[Source start]

Solved – Moderation in repeated-measures design

interactionpanel dataregressionrepeated measures

Context: Both dependent $(Y_1,~Y_2,~Y_3)$ and independent $(X_1,~X_2,~X_3)$ variables were measured repeatedly at three time points, $\text{Time}_1$, $\text{Time}_2$, and $\text{Time}_3$. Moderator $M$ is a continuous variable measured on one occasion, and is hypothesized to be unchanged throughout all three time points.

Preliminary analyses: I ran moderated regression cross-sectionally for each time point, and interaction between $X$ and $Z$ is only significant at $\text{Time}_2$. This is because theoretically $\text{Time}_2$ has a unique characteristic that makes it different from $\text{Time}_1$ and $\text{Time}_3$. We believe that this characteristic made a difference in whether $Z$ played a moderating role in the relationship between $X$ and $Y$.

Question: It appears that the relationship between $X$ and $Y$ not only depends on $M$, but also the measurement occasion/condition. I'm guessing there might be another level of interaction, but how do I test that when this additional interaction is occurring on a repeated-measures design?

[Source end]

> _Exercise requirements_:
Please reproduce the passage of the moderation question starting at "Context: Both dependent" and ending at "three time points.".

[Record excerpts start]

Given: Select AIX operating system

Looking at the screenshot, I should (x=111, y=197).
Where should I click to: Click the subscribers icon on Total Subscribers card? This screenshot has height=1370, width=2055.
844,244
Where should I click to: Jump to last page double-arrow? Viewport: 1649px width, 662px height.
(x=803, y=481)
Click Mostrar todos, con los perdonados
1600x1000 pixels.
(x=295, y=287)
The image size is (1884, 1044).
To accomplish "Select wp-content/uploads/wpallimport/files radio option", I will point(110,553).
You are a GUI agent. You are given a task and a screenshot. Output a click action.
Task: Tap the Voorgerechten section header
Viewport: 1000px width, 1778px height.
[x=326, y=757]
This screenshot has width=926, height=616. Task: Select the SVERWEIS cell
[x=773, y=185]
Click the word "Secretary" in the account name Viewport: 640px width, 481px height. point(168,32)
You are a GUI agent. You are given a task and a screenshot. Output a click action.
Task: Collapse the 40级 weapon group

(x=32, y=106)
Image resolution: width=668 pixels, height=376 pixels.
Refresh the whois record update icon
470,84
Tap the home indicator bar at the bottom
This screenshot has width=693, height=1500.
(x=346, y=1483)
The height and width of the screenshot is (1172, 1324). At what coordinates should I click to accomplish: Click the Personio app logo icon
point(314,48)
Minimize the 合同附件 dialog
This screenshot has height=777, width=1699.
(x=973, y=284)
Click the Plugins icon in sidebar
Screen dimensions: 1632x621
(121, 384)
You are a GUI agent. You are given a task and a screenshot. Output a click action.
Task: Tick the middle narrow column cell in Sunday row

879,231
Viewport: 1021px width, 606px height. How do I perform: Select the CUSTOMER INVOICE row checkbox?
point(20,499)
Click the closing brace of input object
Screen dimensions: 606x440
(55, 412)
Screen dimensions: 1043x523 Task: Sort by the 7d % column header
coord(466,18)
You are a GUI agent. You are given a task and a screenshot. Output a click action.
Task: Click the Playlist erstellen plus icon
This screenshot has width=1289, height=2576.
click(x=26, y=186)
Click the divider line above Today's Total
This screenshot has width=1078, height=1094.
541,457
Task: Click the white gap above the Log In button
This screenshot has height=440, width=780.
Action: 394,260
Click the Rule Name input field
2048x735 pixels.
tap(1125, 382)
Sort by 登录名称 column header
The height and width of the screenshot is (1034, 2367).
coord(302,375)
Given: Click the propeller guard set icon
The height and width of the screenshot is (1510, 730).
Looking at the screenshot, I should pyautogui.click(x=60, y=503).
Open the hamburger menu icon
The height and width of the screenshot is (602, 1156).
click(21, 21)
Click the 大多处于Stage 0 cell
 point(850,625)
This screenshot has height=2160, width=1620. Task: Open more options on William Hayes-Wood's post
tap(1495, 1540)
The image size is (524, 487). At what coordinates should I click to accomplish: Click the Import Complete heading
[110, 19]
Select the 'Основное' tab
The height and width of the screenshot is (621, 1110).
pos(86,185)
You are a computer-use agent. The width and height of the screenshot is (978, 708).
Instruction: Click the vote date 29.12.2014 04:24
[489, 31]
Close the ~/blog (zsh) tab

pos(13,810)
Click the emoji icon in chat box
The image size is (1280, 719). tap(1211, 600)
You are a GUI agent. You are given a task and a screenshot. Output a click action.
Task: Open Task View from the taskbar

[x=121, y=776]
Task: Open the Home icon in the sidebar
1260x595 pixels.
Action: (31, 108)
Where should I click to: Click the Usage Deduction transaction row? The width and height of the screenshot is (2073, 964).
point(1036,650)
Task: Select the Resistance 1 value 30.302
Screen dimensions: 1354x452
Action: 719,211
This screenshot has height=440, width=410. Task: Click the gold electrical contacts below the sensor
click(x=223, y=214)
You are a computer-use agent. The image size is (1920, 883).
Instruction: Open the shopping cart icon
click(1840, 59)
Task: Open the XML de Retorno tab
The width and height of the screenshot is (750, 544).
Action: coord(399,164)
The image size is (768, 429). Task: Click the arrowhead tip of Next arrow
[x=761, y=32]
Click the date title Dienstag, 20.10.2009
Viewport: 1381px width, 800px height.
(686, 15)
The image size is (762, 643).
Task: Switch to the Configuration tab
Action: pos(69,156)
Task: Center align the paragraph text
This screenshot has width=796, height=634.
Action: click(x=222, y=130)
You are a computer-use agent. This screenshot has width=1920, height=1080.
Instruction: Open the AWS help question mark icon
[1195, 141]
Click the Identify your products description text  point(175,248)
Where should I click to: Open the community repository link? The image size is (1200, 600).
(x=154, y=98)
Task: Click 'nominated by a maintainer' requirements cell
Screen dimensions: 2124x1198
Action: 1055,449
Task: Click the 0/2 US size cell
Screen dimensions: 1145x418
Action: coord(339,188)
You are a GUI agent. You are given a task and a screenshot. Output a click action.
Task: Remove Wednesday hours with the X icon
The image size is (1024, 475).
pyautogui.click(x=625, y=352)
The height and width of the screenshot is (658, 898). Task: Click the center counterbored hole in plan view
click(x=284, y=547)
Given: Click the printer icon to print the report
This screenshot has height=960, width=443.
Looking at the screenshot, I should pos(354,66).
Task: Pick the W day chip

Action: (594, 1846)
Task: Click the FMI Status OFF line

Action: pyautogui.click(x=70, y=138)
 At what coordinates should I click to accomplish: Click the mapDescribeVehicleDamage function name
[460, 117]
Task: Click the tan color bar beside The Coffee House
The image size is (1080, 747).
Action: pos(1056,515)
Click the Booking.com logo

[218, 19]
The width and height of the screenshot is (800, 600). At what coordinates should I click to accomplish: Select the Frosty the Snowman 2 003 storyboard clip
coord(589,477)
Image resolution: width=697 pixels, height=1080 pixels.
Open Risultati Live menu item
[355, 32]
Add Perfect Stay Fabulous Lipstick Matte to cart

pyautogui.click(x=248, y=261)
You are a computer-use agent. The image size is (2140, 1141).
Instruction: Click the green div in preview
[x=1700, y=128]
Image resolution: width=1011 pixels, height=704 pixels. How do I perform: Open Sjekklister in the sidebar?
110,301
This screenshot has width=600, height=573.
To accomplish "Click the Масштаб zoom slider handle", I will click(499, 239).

[Record excerpts end]

> _The reply_:
Context: Both dependent $(Y_1,~Y_2,~Y_3)$ and independent $(X_1,~X_2,~X_3)$ variables were measured repeatedly at three time points, $\text{Time}_1$, $\text{Time}_2$, and $\text{Time}_3$. Moderator $M$ is a continuous variable measured on one occasion, and is hypothesized to be unchanged throughout all three time points.